_Supplied entries_:
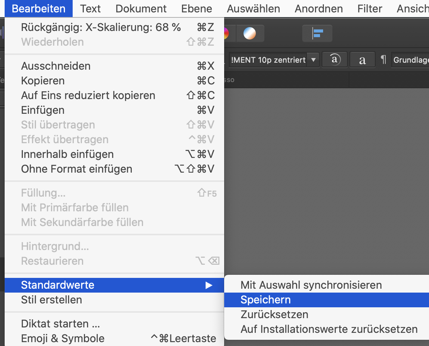429x346 pixels.
Task: Open the Text menu
Action: [x=90, y=9]
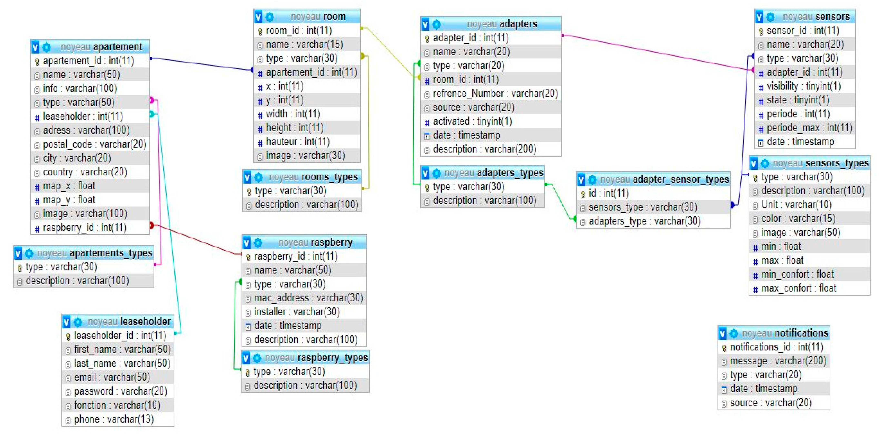The height and width of the screenshot is (435, 879).
Task: Collapse raspberry_types table using V arrow
Action: click(x=246, y=358)
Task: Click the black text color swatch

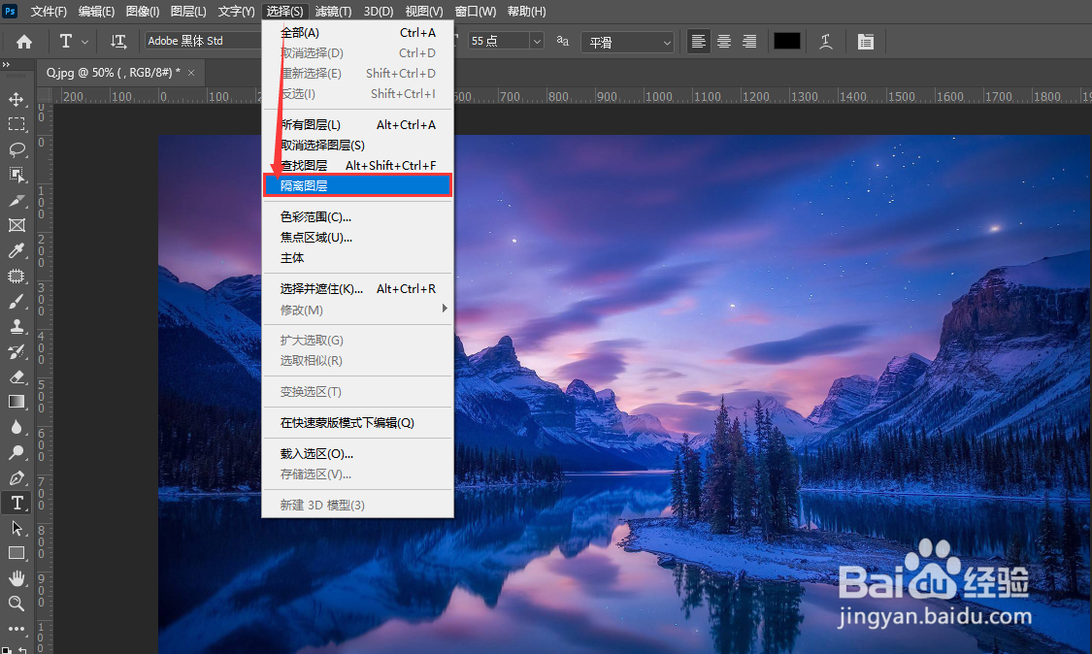Action: pyautogui.click(x=786, y=41)
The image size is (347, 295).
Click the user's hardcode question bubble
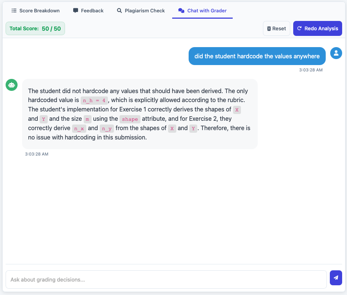pos(257,56)
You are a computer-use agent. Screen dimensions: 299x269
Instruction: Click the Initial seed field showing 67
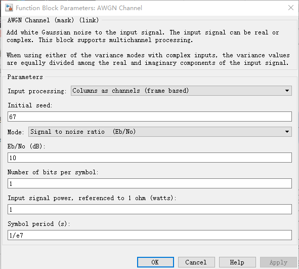coord(150,117)
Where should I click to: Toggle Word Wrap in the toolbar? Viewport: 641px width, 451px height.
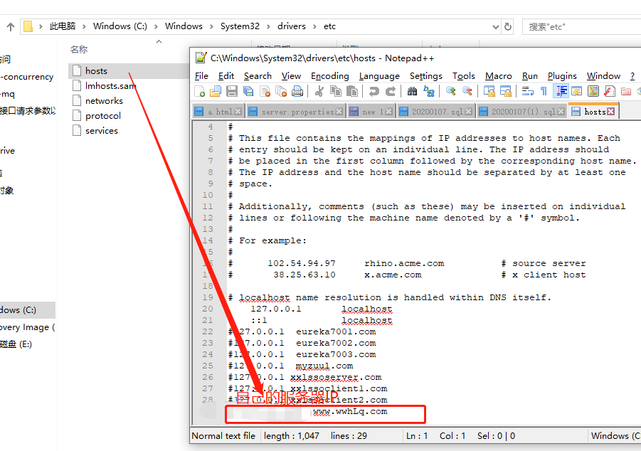[x=528, y=91]
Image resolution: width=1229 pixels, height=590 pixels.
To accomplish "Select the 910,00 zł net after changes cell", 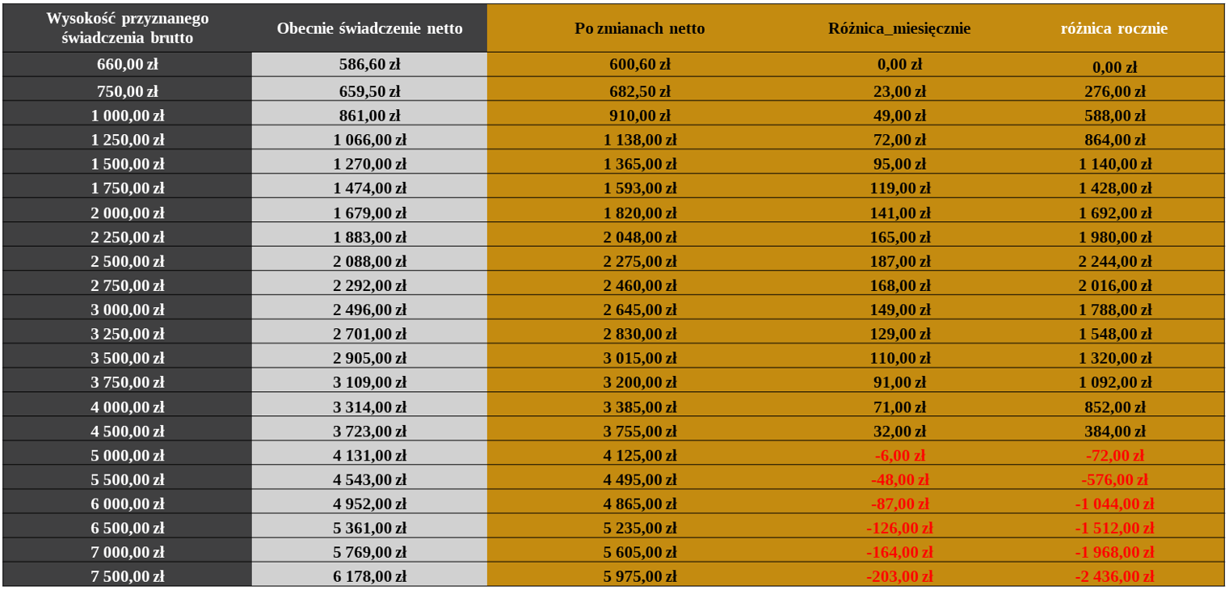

_Exercise_: Rewrite the lines above as a numbered list, omitting the blank lines and leaving out the pictures.

_Answer to the exercise_:
1. 429x346 pixels.
2. Task: Open the Text menu
3. Action: [x=90, y=9]
4. The height and width of the screenshot is (435, 879).
5. Task: Collapse raspberry_types table using V arrow
6. Action: click(x=246, y=358)
7. Task: Click the black text color swatch
8. Action: pyautogui.click(x=786, y=41)
9. The image size is (347, 295).
10. Click the user's hardcode question bubble
11. pos(257,56)
12. You are a computer-use agent. Screen dimensions: 299x269
13. Instruction: Click the Initial seed field showing 67
14. coord(150,117)
15. Where should I click to: Toggle Word Wrap in the toolbar? Viewport: 641px width, 451px height.
16. [x=528, y=91]
17. Image resolution: width=1229 pixels, height=590 pixels.
18. To accomplish "Select the 910,00 zł net after changes cell", 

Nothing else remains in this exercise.